▸ **WHAT THE EXERCISE ASKS**
Exactly the lines below, starting with the one containing "At what coordinates" and going on through the one containing "Task: Proceed by clicking the Next button", must be reproduced, both ends included, and no pictures with them.

▸ **EXCERPTED RECORDS**
§ §

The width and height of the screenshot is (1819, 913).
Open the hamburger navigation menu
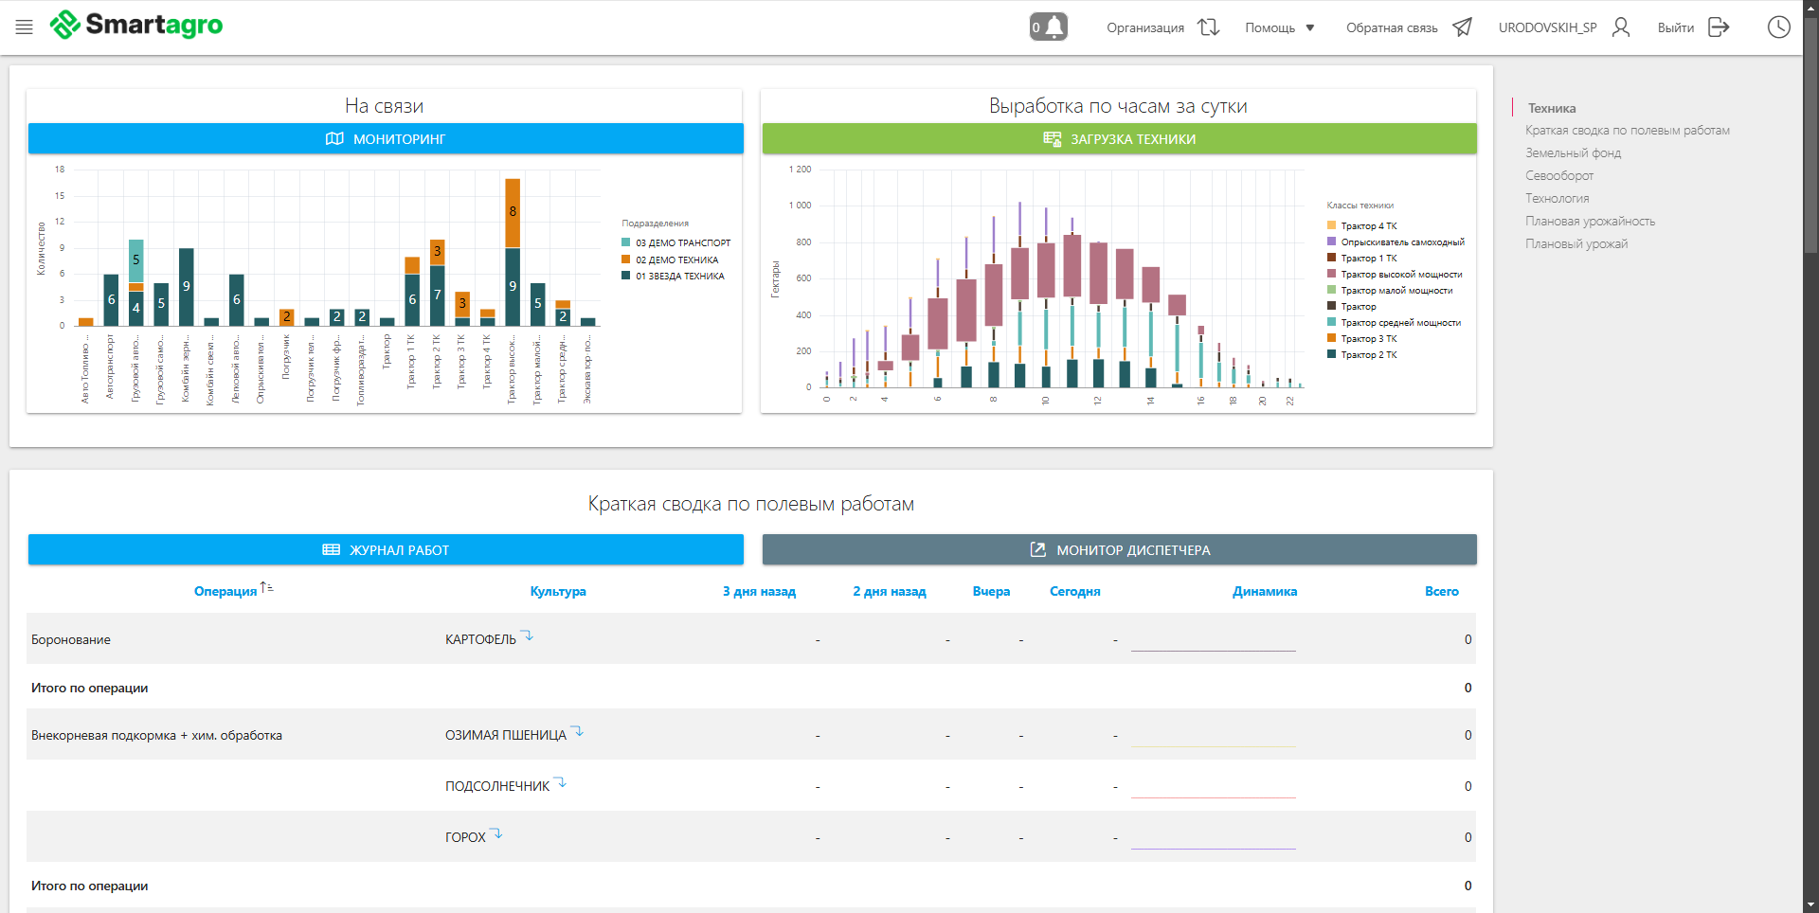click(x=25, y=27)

§ §

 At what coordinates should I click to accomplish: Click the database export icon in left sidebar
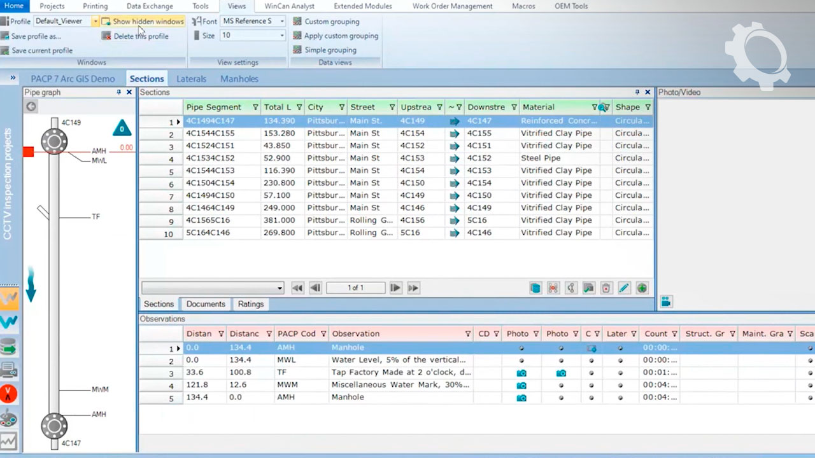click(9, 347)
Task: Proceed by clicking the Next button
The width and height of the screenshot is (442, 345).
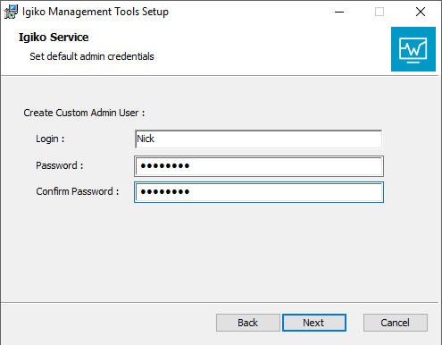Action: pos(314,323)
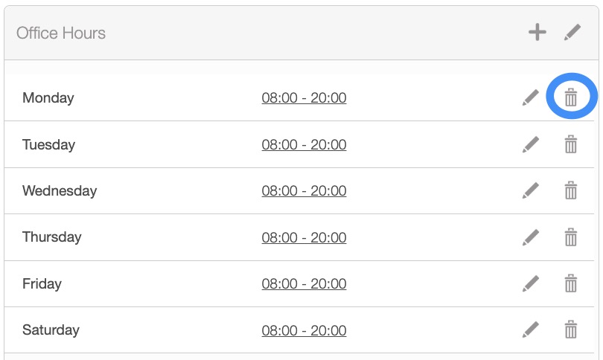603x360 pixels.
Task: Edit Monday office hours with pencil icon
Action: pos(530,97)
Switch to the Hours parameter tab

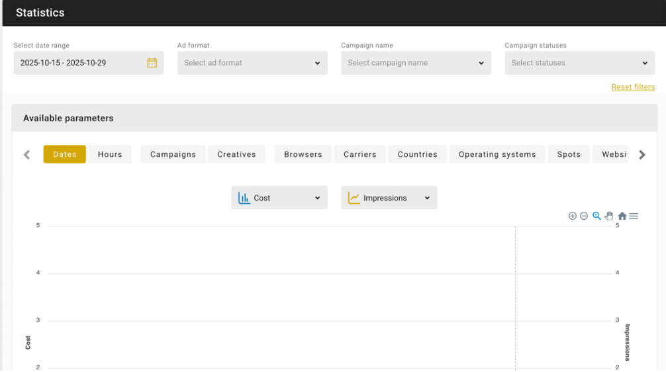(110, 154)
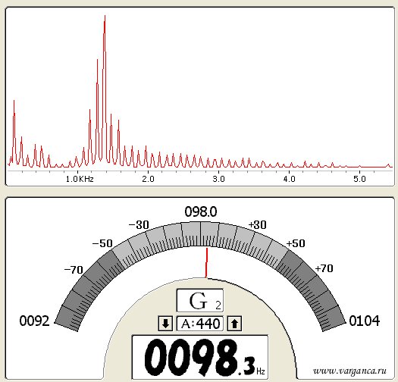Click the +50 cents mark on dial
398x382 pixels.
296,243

§ §

▸ **RESPONSE TO THE EXERCISE**
 At what coordinates should I click to accomplish: Click the database export icon in left sidebar
click(9, 347)
Task: Proceed by clicking the Next button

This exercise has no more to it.